Spike cadenciou os disparos, buscava atingir o motorista do carro da frente, seria o suficiente para atrasar os rivais. Infelizmente, atirar de um carro não é muito fácil, ele não estava conseguindo acertar muito do que desejava.

– Ai, caralho! – Spike caiu no banco traseiro do carro segurando o ombro, fora atingido por um tiro de sorte.

– Você está bem?

– Sim, sim!

Ele estava bem, mas sabia que o ferimento não deveria fazer com que ele descansasse, sair da briga agora poderia ocasionar a morte de todos. Empunhou mais uma vez a pistola e levantou para disparar. Crash! O vidro do carro estourou, ferindo o olho esquerdo do rapaz que caiu quase inconsciente no banco do carro.

– PORRA! Filho da puta! Meu olho! MEU OLHO!

– Calma, Spike, calma.

– Você quer que eu fique calmo por que não foi você!

– Fique aí, senhor, – Finalmente Trevor abriu a boca. – o senhor Yenrai enviou reforços, eles estão logo ali, vamos levá-lo para um lugar para tratar dos seus ferimentos e...

– Eu perdi meu olho, Trevor, você não percebe?!

– Eu sei, mas é possível implantar outro olho, perfeitamente funcional, se o senhor quiser.

– Pare de me chamar de senhor, por favor, eu tenho só vinte anos.

Dizendo isso, Spike perdeu os sentidos e ficou desacordado no banco do carro. Vicious pôs a cabeça do amigo no colo enquanto fazia mais alguns disparos, logo ali estava um bloqueio na pista, feito por homens enviados por Mao, não havia mais preocupação com a missão, estava preocupado com o amigo... Spike foi levado para um laboratório clandestino, cheio de tecnologias de ponta, passou cinco dias desacordado, Vicious não saiu do seu lado nem mesmo quando recebeu ordens para que o fizesse. Quando finalmente abriu os olhos, Spike percebeu uma diferença do lado esquerdo da visão, era o lugar onde haviam implantado um olho cibernético.

– Ei, amigão, por quanto tempo eu fiquei aqui?

– Cinco dias.

– Meu rosto, como está?

– Feio como sempre, há-há!

– Há!

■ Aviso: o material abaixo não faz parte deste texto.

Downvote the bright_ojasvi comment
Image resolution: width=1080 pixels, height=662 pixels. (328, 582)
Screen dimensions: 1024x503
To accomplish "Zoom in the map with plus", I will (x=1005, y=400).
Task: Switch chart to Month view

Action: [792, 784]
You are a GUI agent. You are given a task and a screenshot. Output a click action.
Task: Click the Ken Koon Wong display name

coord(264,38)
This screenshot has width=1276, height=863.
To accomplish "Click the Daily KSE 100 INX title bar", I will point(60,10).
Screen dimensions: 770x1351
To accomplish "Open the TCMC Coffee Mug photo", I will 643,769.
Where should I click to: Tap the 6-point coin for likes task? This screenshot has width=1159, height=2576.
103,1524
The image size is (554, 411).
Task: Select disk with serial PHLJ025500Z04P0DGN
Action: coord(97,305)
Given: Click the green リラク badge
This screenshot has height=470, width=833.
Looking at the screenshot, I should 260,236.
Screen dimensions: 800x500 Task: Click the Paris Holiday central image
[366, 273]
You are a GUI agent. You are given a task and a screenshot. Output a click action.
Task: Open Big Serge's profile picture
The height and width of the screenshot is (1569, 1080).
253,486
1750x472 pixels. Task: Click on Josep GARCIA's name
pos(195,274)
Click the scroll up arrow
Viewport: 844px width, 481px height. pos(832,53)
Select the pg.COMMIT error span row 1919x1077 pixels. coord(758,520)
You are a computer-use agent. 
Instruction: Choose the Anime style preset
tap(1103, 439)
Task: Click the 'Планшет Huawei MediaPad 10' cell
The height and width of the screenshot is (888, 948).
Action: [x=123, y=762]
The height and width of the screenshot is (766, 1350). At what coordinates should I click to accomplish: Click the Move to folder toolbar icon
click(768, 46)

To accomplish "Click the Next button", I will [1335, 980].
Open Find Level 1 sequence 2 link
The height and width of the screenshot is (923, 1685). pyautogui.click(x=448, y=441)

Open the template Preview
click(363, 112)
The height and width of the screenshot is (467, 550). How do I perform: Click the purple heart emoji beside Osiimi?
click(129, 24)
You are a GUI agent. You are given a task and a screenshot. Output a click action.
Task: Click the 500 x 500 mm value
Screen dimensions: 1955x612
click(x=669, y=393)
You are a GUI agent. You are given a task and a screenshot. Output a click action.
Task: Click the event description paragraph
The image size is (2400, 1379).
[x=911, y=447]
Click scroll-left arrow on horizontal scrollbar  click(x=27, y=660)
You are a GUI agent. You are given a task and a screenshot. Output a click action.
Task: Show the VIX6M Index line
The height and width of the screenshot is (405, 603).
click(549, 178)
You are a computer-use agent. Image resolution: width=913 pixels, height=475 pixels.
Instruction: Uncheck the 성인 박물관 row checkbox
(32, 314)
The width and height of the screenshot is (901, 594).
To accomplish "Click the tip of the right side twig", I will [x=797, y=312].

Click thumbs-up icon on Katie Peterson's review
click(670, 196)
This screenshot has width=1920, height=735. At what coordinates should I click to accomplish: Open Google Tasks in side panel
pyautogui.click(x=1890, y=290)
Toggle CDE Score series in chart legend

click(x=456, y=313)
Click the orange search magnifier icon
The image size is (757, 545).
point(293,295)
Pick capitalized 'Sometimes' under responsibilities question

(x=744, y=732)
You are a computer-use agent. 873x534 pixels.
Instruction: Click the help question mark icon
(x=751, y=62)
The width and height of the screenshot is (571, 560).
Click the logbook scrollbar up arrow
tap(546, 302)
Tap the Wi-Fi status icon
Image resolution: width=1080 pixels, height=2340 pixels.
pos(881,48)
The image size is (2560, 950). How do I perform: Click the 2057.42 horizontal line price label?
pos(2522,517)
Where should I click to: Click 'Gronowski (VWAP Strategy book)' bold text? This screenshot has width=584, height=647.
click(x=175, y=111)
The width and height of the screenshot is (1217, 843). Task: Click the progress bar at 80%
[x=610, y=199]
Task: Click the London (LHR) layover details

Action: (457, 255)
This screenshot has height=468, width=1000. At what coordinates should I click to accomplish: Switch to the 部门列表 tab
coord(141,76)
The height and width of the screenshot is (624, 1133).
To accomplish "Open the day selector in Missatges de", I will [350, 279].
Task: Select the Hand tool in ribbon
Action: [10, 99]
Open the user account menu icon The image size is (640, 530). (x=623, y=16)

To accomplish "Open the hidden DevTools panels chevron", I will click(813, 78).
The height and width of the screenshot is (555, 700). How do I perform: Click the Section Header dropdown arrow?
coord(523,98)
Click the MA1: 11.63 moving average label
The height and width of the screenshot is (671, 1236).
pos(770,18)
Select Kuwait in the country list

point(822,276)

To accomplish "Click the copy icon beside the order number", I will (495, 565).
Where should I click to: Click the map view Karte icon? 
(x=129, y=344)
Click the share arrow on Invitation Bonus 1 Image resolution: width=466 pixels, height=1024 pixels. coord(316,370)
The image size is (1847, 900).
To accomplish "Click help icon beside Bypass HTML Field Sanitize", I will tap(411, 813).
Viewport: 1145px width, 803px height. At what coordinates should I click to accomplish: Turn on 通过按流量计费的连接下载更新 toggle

Diga isso para as garotas que saem comigo todas as noites, espertinho.

Ele se lembrava disso enquanto era levado para a emergência do hospital, um hospital de verdade, ele nunca esteve num assim. Quando era do sindicato, tinha os melhores médicos do submundo, e também, depois de certo ponto, tinha Júlia para fazer curativos. Quando era membro da tripulação da Bebop, tinha a ajuda de Jet e Faye para fazer seus tratamentos... Na infância ele não podia se dar ao luxo de ficar doente, na adolescência ele não teve grandes problemas... Era isso, a primeira vez num hospital civil.

Longe dali, Jet andava com suas muletas de um lado para o outro na Bebop, Faye estava sentada no sofá, parecia estar com o rosto inchado por chorar bastante durante a noite... Jet sentiu-se no dever de oferecer um ombro amigo para a companheira de longa data.

– Ei, Faye, como você está?

– Bem...

– Não me venha com essa, Faye, ninguém aqui está bem e você sabe!

– Eu não sei, Jet, você sabe que Spike não vai voltar, mas também sabe que eu tentei fazer com que ele ficasse, todos nós tentamos.

– Você diz isso e o conheceu faz pouco tempo, eu passei três anos acompanhado dele... Talvez tenham sido os mais tranquilos da minha vida.

– EI, JET! – A voz de Bob soava pelo telefone.

– Hum? Oi, Bob.

– Não sei se você está sabendo, mas, aconteceu agora à noite um tiroteio na sede dos Dragões Vermelhos, a polícia foi pra lá e encontrou vários corpos e severos danos na estrutura, provocados por explosões.

– Spike...

– Espere, ainda não acabou... Aparentemente encontraram a nave do seu parceiro, mas não o encontraram entre os mortos... O mesmo não pode ser dito a respeito de Vicious, que havia subido à condição de líder bem recentemente, foi encontrado com um ferimento a bala no peito, parece que morreu instantaneamente...

– SPIKE!

– Calma...

– Fala logo, Bob, caramba! – Falou Faye sem paciência.

– Acabei de ficar sabendo que um homem alto e de cabelo grande e verde deu entrada num hospital em Tharsis uma hora atrás... Ele usava um terno e gravata e estava ferido a balas e tinha um corte na altura do estômago...

– Obrigado, Bob. Vamos, Faye, eu te dou uma carona.